Former Canadian discount department store

Sayvette was a discount department store in Canada from 1961 to 1977. The chain was announced in February 1961, and launched its first store at Thorncliffe Market Place in a Toronto suburb (now East York Town Centre) that September. Over 70,000 customers passed through the first Sayvette on September 7, 1961. Sayvette City, at the southwest corner of Yonge Street and Steeles Avenue (now Centerpoint Mall), opened in November, claiming to have the largest retail space in Metropolitan Toronto. Sayvette carried St. Michael-branded goods from British department store Marks and Spencer.

The chain planned to have at least 20 stores across Canada. The company's main investor, American real-estate businessman Marvin Kratter, decided to sell one month after opening. Two more stores opened in 1962 (in Mississauga and in London). The chain lost $1.5 million that year in the face of competition from other discount department stores including the established Kresge, Woolworth and Zellers chains and from new entrants Banner, Disc Buy and Sentry.

In early 1965, Sayvette was taken over by Loblaw Companies Limited, a large grocery distribution and retail business.

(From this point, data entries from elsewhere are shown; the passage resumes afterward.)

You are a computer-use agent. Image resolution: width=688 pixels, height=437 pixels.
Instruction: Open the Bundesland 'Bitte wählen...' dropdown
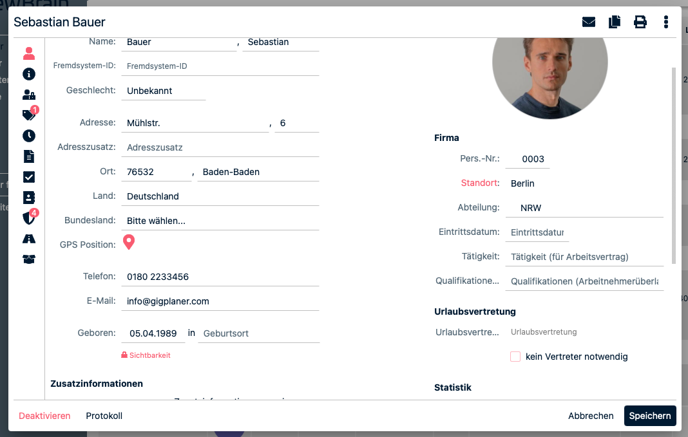220,221
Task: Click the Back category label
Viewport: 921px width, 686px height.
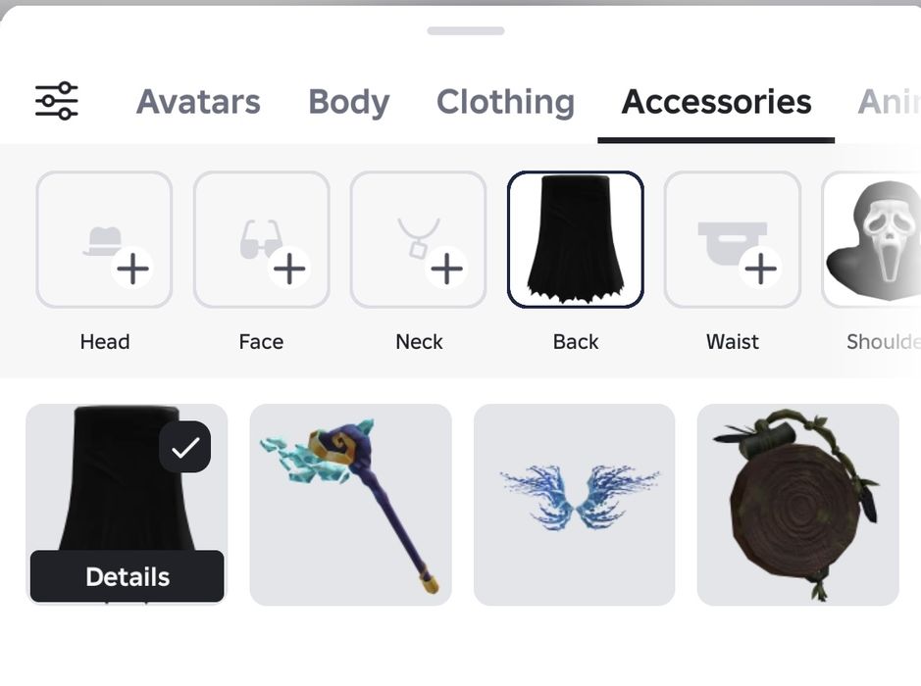Action: click(x=576, y=342)
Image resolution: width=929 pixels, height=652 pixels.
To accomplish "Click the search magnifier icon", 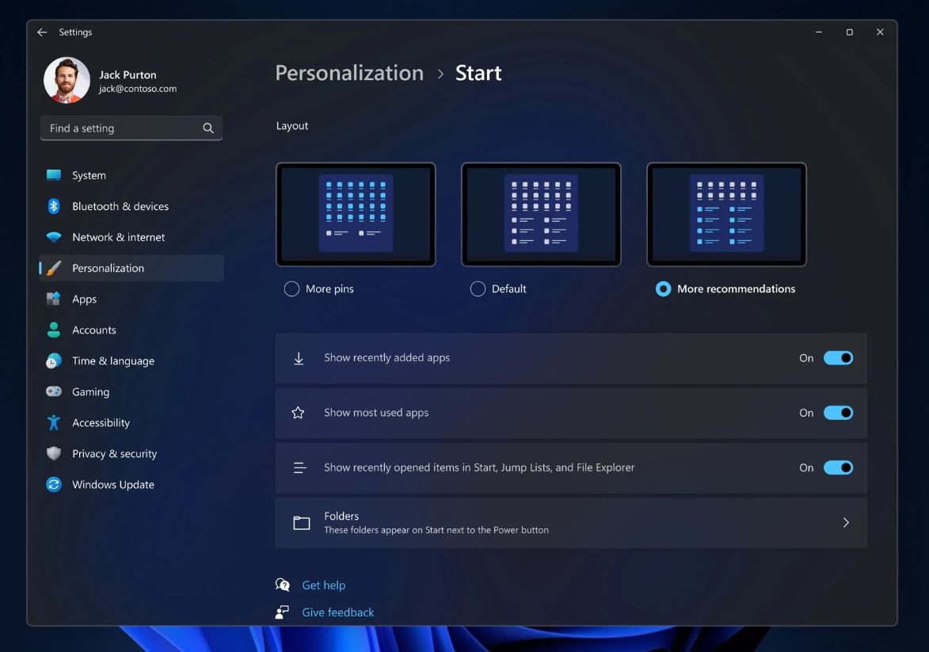I will click(208, 128).
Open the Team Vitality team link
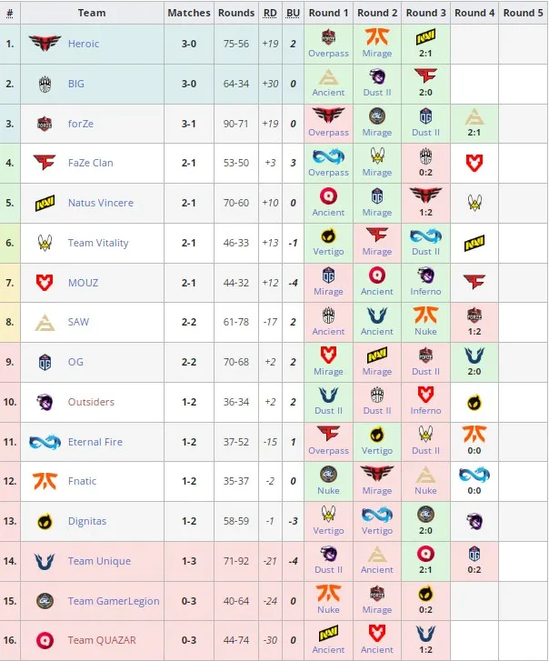The width and height of the screenshot is (549, 661). [98, 243]
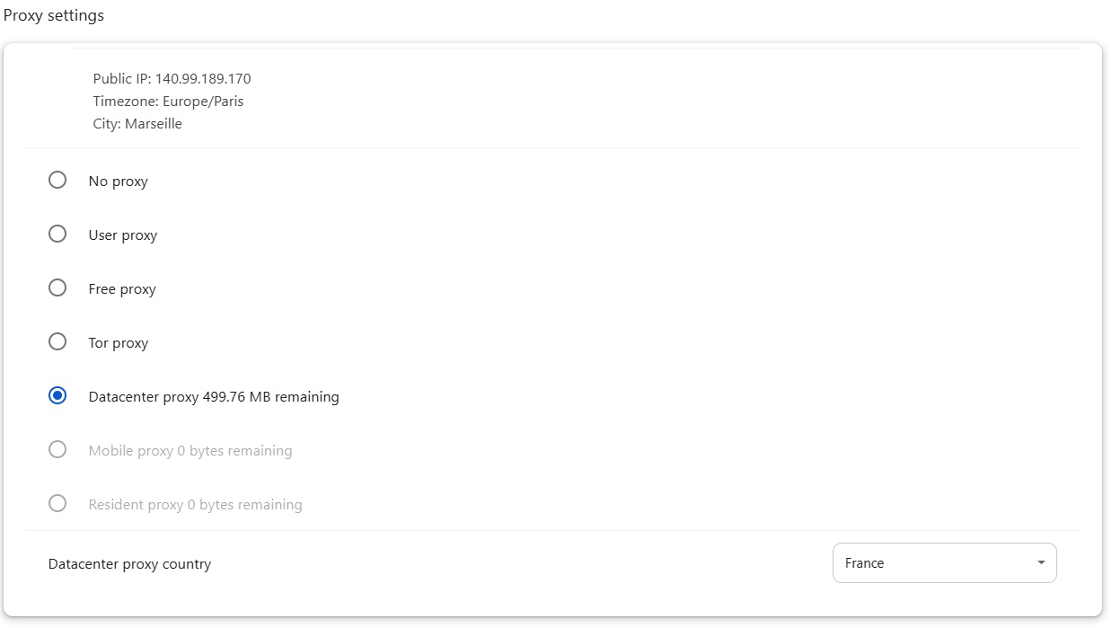1111x628 pixels.
Task: Click the disabled Resident proxy radio button
Action: [57, 504]
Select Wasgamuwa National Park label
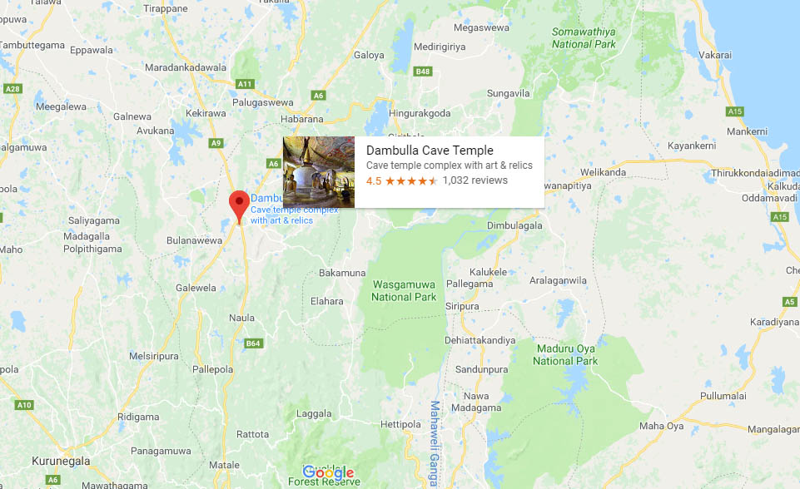 point(404,290)
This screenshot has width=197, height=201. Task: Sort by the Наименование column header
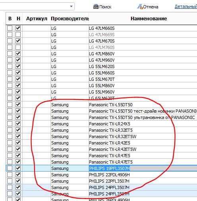[x=149, y=19]
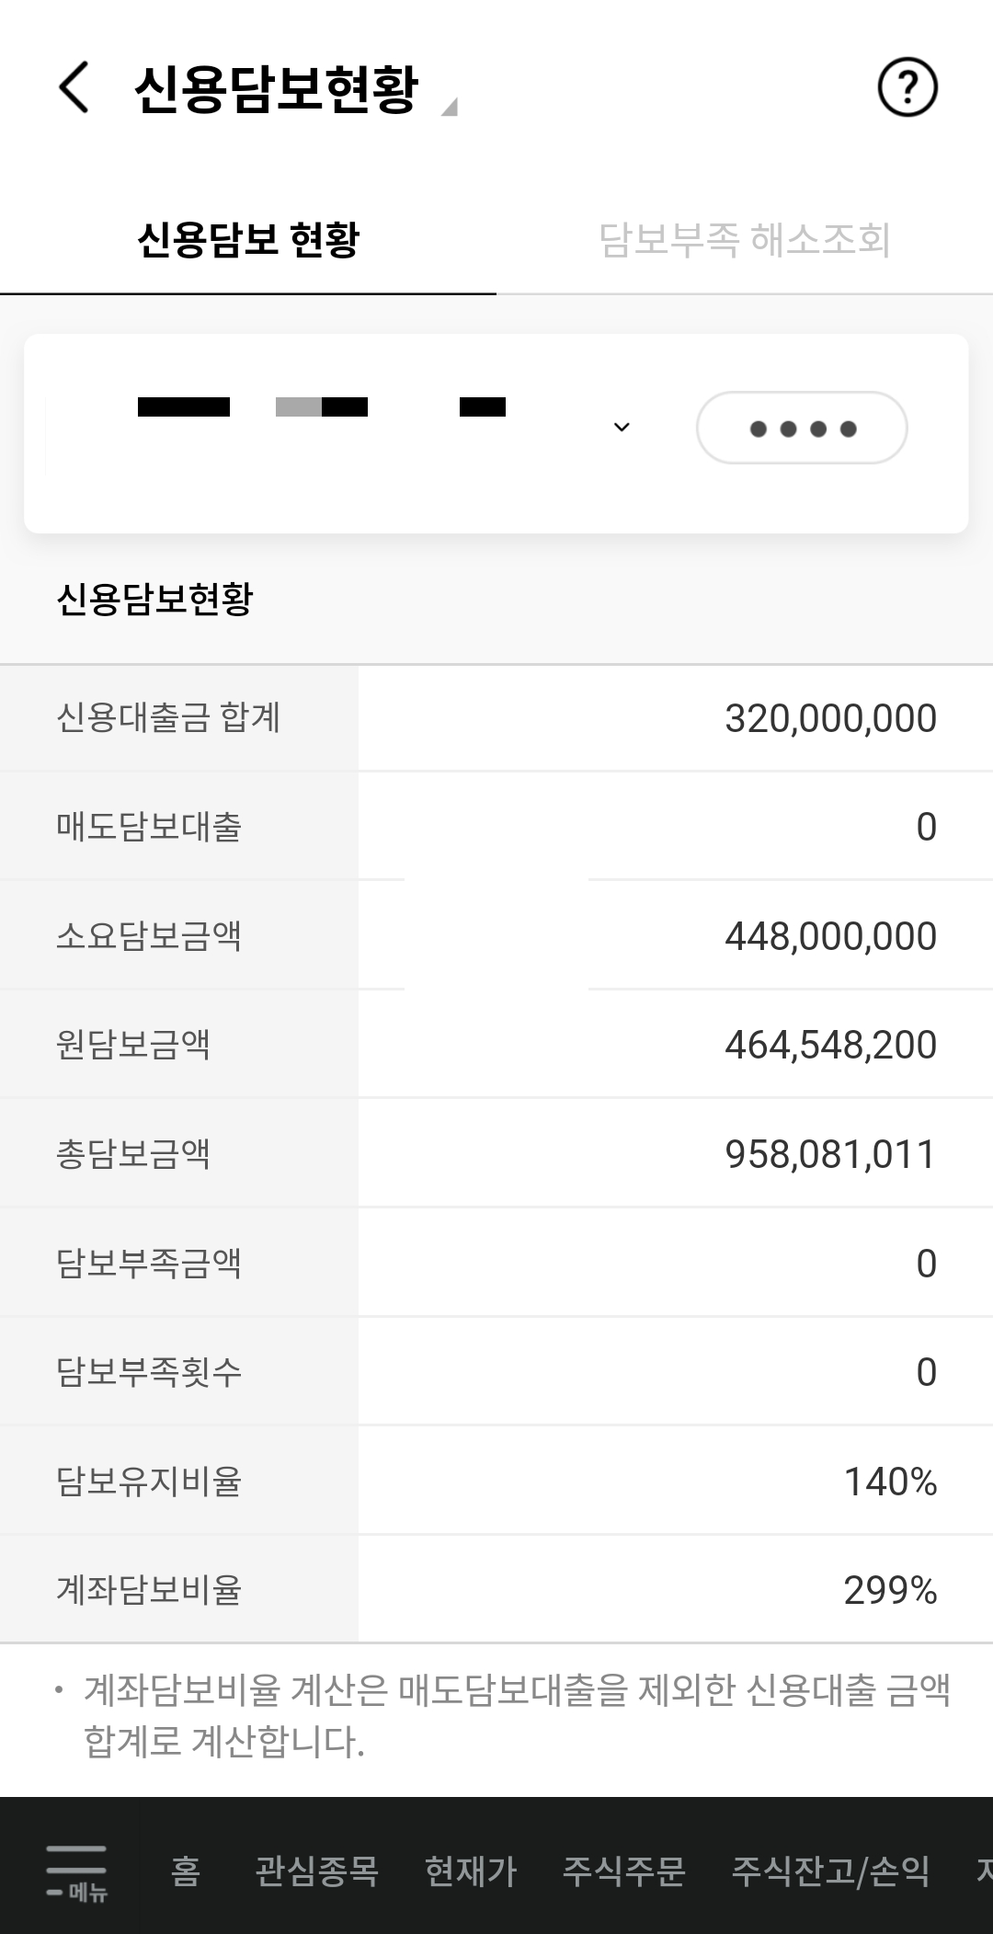Open 주식주문 in bottom bar

[624, 1871]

In May 1967, the company advertised itself as “the new Sayvette” with the slogan "If You Knew Sayvette a Little Better, You’d Like It a Lot More". The company's fortunes began to improve, and profitability led to new plans for expansion plans. In 1973, the chain had 11 stores in southern Ontario.

==Decline==
During the recession of the mid-1970s, Sayvette's fortunes declined as it failed to establish its place between discounters like K-Mart and Woolco, and full department stores like Eaton's and Simpsons. In the summer of 1975, Sayvette closed its three Metropolitan Toronto stores (North York, East York and Scarborough), and its stores in Barrie (Bayfield Mall became Canadian Tire) and Mississauga Dixie Plaza became Knob Hill Farms locations. More store closings followed, and in December 1977, the last store, in Ajax (Harwood and Bayly), closed.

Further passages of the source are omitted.